◆ EXERCISE INSTRUCTIONS:
Repeat the entries below exactly, missing none.

◆ EXERCISE DATA:
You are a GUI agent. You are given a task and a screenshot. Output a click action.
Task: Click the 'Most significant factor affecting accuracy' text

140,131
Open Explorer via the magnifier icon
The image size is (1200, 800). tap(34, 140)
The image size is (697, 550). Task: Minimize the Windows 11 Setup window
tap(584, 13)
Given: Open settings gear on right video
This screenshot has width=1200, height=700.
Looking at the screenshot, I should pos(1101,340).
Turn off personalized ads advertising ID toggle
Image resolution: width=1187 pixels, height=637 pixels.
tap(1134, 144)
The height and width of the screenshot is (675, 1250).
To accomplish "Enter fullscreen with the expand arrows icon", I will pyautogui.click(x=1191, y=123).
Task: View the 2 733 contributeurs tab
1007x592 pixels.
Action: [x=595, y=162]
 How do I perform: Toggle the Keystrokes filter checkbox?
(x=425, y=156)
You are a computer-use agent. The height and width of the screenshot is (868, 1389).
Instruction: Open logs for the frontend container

◆ SOLUTION FOR THIS EXERCISE:
You are a GUI agent. You are given a task and a screenshot. Output a click action.
Task: Click the 'Most significant factor affecting accuracy' text

140,131
Open Explorer via the magnifier icon
The image size is (1200, 800). tap(34, 140)
The image size is (697, 550). Task: Minimize the Windows 11 Setup window
tap(584, 13)
Given: Open settings gear on right video
This screenshot has width=1200, height=700.
Looking at the screenshot, I should pos(1101,340).
Turn off personalized ads advertising ID toggle
Image resolution: width=1187 pixels, height=637 pixels.
tap(1134, 144)
The height and width of the screenshot is (675, 1250).
To accomplish "Enter fullscreen with the expand arrows icon", I will pyautogui.click(x=1191, y=123).
Task: View the 2 733 contributeurs tab
1007x592 pixels.
Action: [x=595, y=162]
 How do I perform: Toggle the Keystrokes filter checkbox?
(x=425, y=156)
You are a computer-use agent. The height and width of the screenshot is (868, 1389).
Instruction: Open logs for the frontend container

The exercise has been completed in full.